An energy-efficient scheduling approach for a two-stage hybrid flow shop with parallel batch machines

With the rise of energy costs and the deterioration of the environment, manufacturing companies face increasing production expenses. Reducing energy consumption while improving manufacturing efficiency has become a major challenge. This study addresses the scheduling problem of a two-stage hybrid flow shop with time-of-use (TOU) electricity pricing, which arises from a tempered glass production environment. In the first stage, parallel machines are subject to specific qualification requirements, while parallel batch processing machines are used in the second stage.
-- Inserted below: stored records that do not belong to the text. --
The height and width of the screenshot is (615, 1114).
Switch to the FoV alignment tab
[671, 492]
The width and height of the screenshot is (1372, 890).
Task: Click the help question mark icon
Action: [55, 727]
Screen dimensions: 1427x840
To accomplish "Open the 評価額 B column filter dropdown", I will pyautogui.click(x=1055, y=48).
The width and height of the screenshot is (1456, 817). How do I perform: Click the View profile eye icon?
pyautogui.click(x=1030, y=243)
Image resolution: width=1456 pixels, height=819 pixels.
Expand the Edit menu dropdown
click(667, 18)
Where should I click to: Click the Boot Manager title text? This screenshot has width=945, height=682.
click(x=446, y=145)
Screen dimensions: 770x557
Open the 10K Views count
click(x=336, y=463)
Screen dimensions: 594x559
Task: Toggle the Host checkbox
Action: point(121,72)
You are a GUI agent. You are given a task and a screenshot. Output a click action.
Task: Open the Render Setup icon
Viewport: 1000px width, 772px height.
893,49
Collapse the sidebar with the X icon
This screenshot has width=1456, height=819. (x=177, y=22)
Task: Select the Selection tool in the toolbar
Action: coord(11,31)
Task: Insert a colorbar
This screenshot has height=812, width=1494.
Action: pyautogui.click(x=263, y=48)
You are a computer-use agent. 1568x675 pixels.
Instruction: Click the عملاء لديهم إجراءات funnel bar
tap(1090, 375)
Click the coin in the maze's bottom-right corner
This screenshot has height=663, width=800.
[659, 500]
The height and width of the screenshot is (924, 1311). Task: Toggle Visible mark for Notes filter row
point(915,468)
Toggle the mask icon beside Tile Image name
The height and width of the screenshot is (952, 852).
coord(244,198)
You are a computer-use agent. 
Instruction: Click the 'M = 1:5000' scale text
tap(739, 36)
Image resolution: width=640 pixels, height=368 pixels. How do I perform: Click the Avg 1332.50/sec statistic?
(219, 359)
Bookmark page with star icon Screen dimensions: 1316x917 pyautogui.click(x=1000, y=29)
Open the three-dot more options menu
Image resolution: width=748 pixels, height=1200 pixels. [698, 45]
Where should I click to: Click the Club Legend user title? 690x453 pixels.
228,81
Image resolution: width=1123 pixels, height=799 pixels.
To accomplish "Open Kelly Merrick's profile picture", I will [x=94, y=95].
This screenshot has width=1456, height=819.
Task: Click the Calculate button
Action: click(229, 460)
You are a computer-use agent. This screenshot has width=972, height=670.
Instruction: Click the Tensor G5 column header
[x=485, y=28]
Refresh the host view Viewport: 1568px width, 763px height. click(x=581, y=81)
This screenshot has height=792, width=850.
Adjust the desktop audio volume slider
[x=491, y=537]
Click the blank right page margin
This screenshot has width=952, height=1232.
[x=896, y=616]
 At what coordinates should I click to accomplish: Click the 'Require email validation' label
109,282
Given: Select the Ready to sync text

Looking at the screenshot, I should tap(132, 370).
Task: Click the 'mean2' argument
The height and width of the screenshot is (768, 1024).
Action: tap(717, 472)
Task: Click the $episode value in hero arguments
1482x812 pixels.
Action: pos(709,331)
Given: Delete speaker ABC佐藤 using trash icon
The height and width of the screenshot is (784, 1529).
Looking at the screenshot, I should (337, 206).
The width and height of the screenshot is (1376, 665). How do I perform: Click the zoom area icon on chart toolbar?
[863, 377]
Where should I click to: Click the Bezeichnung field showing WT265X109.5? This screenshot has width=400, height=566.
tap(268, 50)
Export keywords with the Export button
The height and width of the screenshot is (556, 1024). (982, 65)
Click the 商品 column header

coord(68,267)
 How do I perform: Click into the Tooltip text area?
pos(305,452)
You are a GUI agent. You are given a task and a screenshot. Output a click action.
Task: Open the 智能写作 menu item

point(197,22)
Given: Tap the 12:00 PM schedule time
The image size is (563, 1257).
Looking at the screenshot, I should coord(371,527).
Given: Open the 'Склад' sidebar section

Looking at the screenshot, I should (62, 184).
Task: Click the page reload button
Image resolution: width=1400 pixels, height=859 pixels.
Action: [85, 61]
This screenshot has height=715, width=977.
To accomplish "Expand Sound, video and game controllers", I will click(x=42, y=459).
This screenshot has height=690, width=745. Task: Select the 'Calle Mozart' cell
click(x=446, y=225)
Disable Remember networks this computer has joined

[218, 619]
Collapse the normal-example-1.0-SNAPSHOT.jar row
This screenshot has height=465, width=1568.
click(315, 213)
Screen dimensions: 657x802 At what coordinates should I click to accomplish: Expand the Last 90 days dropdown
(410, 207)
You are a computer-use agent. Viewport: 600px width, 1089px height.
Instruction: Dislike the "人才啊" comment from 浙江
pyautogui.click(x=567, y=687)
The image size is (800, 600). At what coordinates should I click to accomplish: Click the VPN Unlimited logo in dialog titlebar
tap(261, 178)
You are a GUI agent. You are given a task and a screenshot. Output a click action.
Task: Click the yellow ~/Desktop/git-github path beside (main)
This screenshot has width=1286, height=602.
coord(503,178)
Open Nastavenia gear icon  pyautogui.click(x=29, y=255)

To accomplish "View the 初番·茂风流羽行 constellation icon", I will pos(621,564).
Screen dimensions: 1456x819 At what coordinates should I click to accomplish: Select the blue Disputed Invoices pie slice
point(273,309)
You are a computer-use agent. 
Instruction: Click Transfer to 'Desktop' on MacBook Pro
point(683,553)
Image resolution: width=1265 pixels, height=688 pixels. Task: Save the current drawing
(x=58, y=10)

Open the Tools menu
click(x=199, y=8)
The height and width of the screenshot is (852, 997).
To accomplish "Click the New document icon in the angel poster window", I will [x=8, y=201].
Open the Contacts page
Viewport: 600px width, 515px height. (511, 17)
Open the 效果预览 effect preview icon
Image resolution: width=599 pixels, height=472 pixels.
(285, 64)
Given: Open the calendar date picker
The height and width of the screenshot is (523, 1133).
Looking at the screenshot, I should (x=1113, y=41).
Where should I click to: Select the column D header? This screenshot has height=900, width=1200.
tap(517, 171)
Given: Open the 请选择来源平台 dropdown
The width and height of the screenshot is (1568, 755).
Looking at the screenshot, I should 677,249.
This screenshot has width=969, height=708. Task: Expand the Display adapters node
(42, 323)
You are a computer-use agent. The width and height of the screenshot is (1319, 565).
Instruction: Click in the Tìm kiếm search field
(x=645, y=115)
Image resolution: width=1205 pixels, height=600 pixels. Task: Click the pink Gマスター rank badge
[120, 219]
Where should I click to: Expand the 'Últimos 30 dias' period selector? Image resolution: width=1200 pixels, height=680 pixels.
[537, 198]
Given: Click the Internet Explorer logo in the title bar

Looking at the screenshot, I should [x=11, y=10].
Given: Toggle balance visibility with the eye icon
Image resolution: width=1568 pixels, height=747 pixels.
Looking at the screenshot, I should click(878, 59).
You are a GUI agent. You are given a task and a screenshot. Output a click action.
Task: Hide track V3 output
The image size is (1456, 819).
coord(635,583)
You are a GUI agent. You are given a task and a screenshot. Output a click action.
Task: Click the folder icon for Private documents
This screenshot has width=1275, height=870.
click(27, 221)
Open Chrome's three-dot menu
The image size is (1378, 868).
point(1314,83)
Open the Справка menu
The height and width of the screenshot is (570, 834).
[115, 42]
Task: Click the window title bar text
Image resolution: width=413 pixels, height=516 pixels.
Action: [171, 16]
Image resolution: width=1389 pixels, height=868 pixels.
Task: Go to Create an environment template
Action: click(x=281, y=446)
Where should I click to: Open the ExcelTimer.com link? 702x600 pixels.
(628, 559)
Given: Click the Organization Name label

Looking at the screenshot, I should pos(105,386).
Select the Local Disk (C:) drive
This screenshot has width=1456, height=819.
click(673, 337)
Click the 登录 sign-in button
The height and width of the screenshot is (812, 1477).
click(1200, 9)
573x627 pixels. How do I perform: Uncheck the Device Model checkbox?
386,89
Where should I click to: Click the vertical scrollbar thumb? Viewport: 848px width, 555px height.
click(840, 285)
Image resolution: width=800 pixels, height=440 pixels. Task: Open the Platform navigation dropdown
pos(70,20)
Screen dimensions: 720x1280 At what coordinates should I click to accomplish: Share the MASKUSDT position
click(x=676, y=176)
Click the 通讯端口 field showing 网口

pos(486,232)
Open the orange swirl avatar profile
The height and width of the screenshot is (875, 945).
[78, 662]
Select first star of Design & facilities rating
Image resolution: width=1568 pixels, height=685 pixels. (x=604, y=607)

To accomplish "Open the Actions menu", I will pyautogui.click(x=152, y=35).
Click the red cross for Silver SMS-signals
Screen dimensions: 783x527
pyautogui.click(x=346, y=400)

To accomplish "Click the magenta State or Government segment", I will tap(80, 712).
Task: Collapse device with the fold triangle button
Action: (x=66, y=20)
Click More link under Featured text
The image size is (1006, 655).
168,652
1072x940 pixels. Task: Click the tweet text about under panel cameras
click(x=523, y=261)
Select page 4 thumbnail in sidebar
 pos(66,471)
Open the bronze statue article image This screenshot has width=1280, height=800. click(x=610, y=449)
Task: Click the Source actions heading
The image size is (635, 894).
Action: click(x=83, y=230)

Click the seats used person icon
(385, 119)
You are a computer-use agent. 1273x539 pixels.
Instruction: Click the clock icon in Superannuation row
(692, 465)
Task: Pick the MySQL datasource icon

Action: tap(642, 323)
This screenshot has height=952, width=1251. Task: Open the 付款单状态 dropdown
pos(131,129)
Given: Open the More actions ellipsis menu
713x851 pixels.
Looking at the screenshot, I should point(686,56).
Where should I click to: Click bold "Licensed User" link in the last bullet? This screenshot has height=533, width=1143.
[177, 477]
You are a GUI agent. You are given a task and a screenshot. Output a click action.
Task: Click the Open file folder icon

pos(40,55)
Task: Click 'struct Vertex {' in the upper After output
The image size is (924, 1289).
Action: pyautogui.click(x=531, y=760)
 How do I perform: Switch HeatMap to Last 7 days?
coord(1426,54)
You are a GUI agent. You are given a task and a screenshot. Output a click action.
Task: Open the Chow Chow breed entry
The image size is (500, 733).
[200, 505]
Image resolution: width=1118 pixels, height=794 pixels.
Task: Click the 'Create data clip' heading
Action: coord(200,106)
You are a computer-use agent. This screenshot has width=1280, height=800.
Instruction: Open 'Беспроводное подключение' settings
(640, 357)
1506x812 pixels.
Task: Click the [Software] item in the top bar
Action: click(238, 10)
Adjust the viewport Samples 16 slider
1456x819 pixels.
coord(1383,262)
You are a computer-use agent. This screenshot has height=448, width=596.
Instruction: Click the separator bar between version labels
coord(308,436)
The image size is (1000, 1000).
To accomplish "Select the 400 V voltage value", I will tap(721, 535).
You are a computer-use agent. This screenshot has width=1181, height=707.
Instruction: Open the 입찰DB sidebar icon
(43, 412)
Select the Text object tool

The objectives are to minimize both the makespan (Cmax) and total energy consumption (TEC). To address this problem, a mixed-integer programming (MIP) model is developed. Furthermore, a constructive heuristic based on greedy local search and an adaptive multi-population cooperative evolutionary algorithm (AMCEA) are proposed, respectively. In AMCEA, subpopulations are formed based on reference vectors, and adaptive cooperative search facilitates information exchange. Two regional local search operators and two adjustment strategies based on TOU electricity pricing are designed to enhance the exploitation capability of the proposed algorithm. Experimental results demonstrate that the proposed algorithm outperforms state-of-the-art algorithms for the hybrid flow shop under TOU electricity pricing problem.